MATERIAL FOR THIS EXERCISE
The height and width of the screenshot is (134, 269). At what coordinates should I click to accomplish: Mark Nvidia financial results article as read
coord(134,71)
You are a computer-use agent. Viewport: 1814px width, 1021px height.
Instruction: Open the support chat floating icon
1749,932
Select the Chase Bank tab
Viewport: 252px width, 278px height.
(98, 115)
==
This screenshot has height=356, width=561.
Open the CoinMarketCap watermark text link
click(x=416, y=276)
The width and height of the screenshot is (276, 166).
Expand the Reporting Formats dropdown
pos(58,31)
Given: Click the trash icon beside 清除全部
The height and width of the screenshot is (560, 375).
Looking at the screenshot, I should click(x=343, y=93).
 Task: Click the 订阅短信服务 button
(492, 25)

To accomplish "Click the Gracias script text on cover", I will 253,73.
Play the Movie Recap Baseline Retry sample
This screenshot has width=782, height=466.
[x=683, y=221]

EXERCISE BRIEF
Please reproduce the records from the line containing "Task: Click the 订阅短信服务 button" through the line containing "[x=683, y=221]", substituting "Start" for "Play" and leaving everything else unchanged.

SOLVED EXERCISE
 Task: Click the 订阅短信服务 button
(492, 25)

To accomplish "Click the Gracias script text on cover", I will 253,73.
Start the Movie Recap Baseline Retry sample
This screenshot has width=782, height=466.
[x=683, y=221]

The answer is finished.